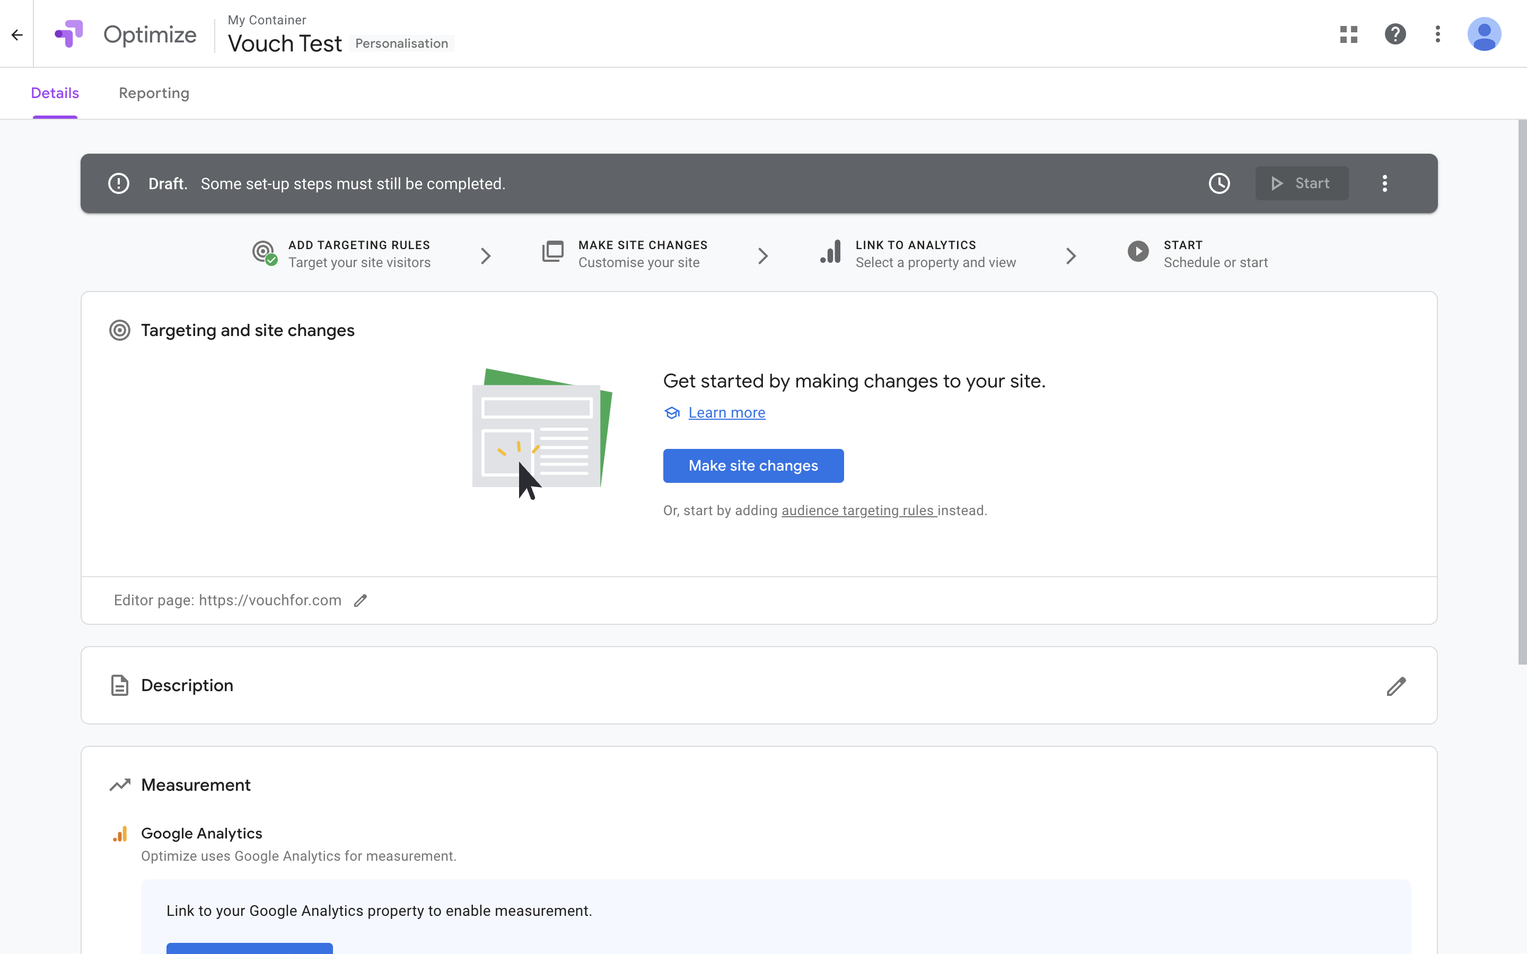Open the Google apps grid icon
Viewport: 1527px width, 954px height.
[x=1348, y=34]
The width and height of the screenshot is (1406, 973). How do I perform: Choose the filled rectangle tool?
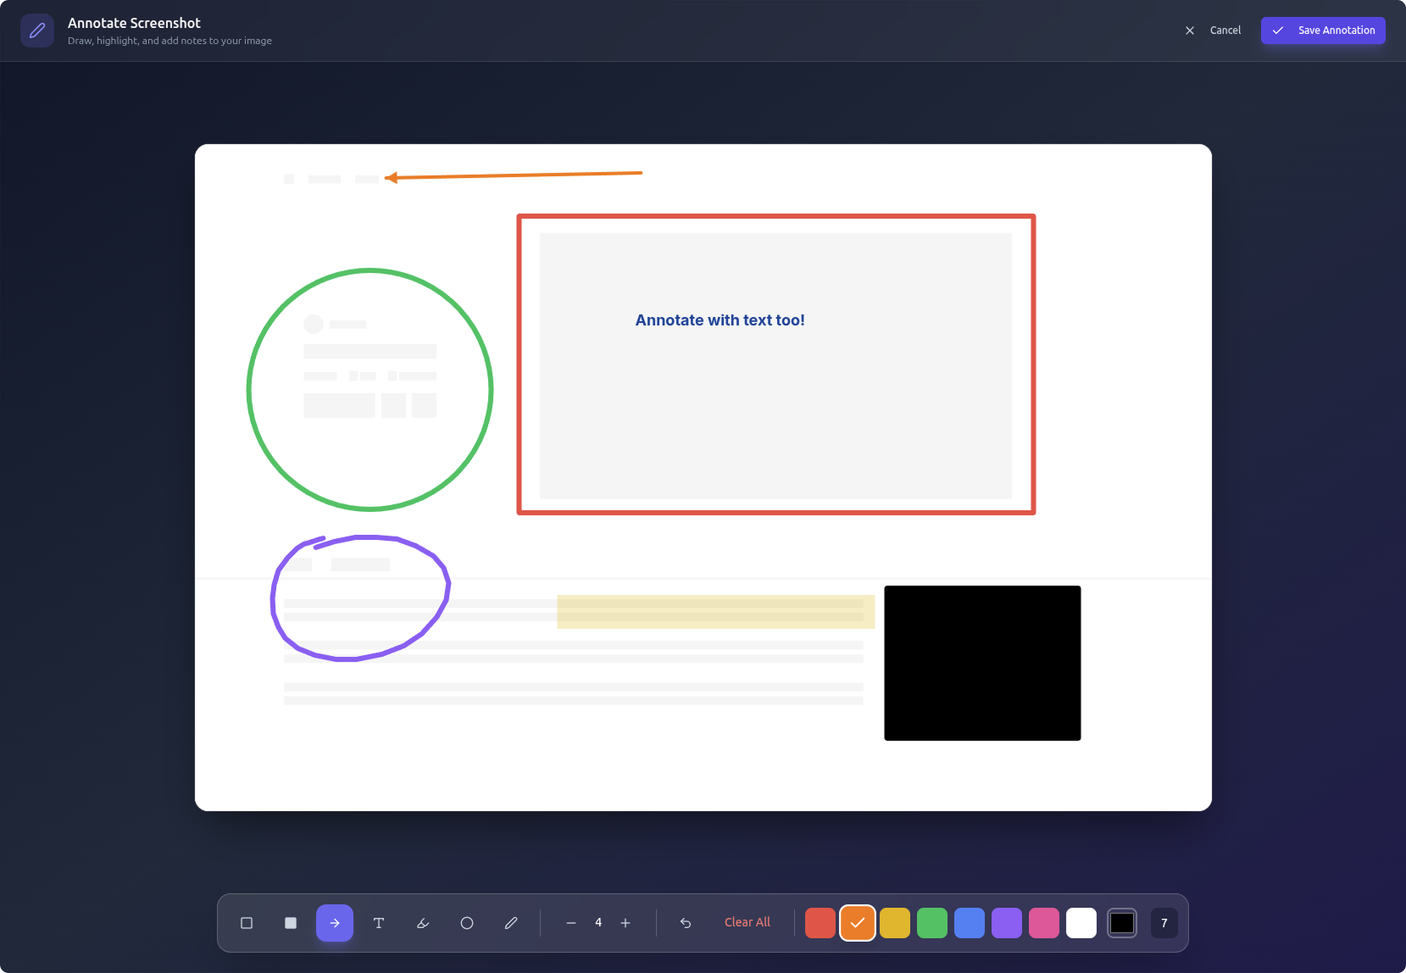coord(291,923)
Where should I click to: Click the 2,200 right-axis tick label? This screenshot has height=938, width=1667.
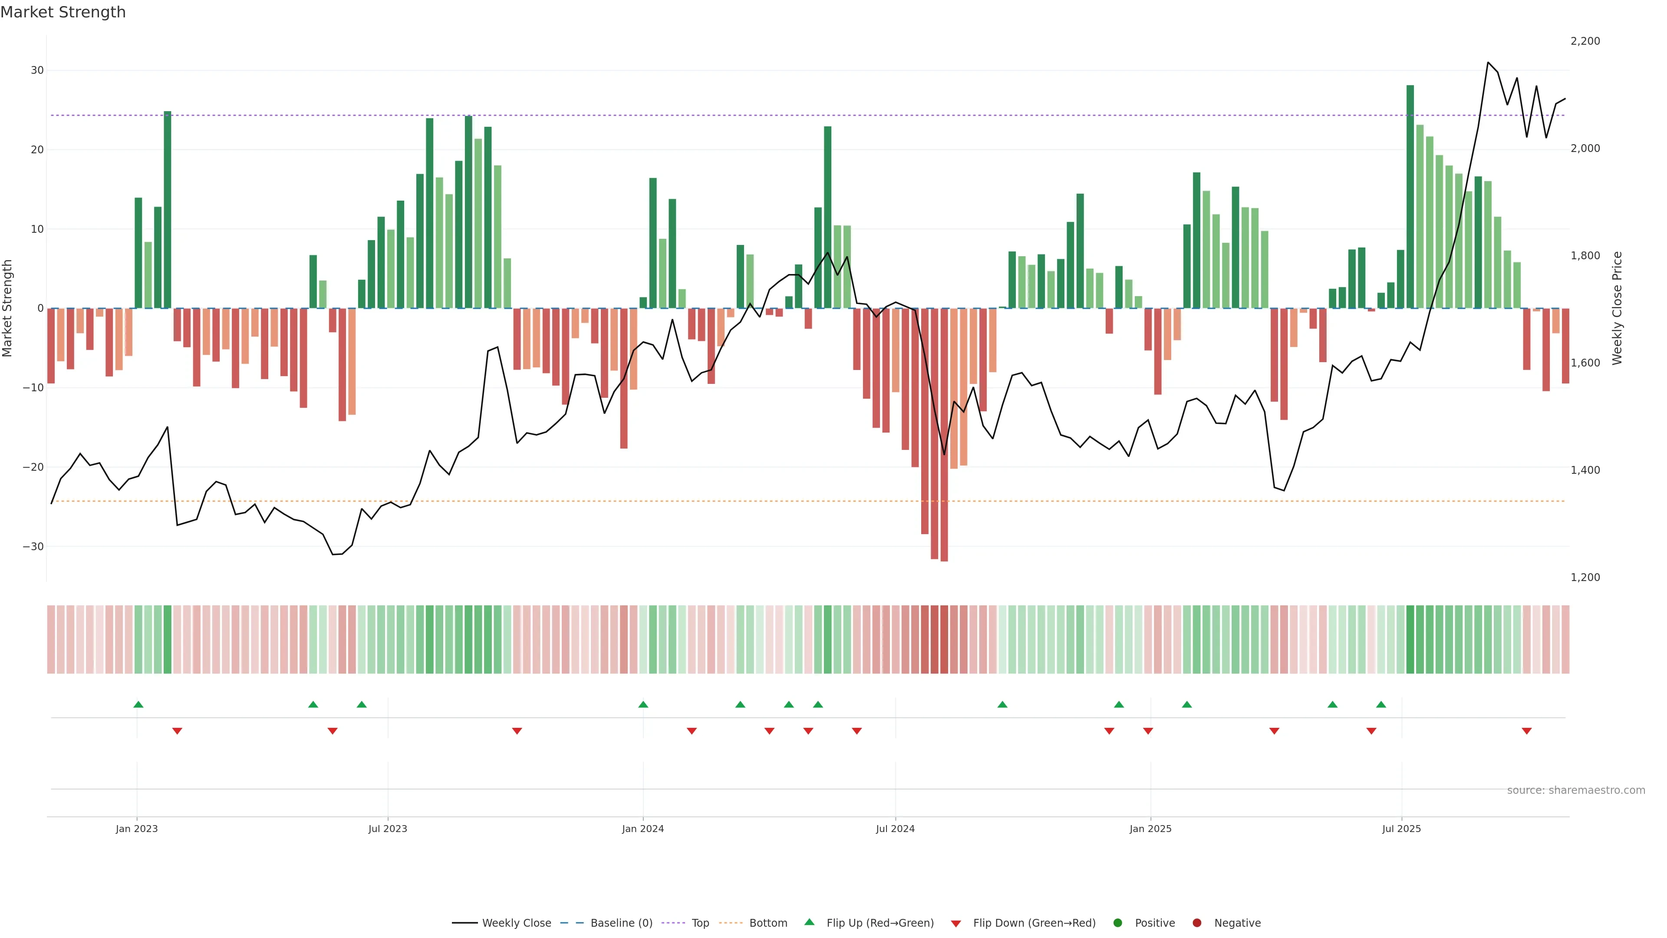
---
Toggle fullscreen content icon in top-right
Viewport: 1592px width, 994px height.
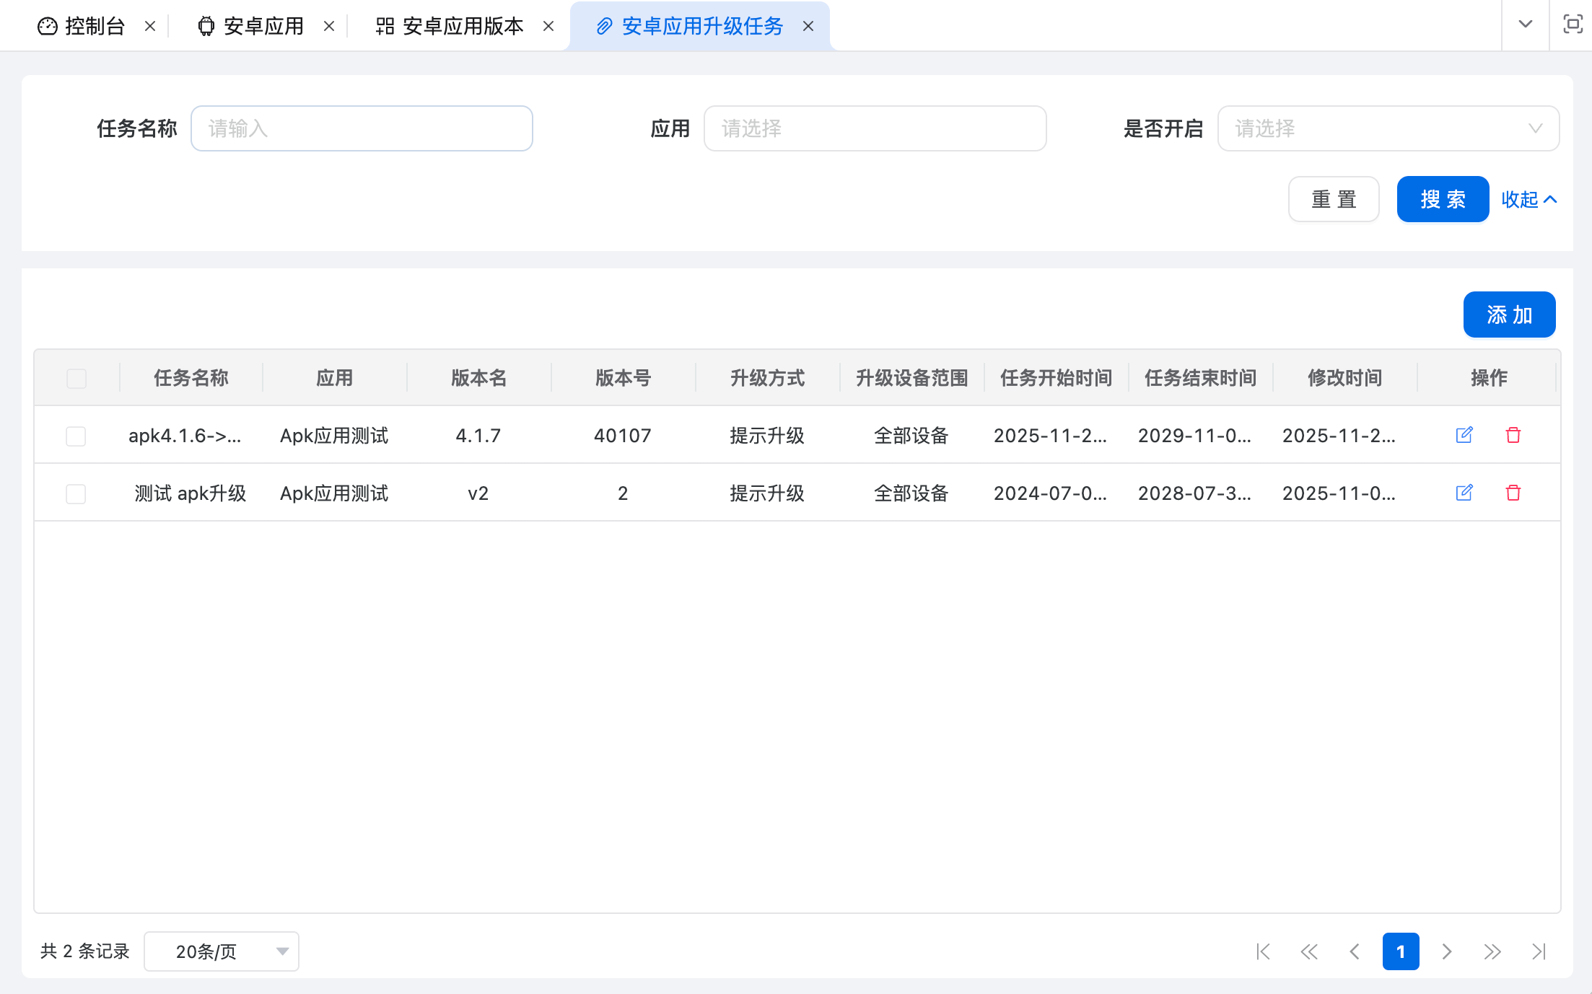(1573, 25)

• [Directions for this task]: Within the entries above, give again exactly the lines starting at the one that contains "The width and" and ending at the one that contains "Where should I", leaving out the pictures.

• [Answer to the exercise]:
The width and height of the screenshot is (1406, 973). How do I perform: Choose the filled rectangle tool?
coord(291,923)
Where should I click to: Click the 2,200 right-axis tick label? This screenshot has height=938, width=1667.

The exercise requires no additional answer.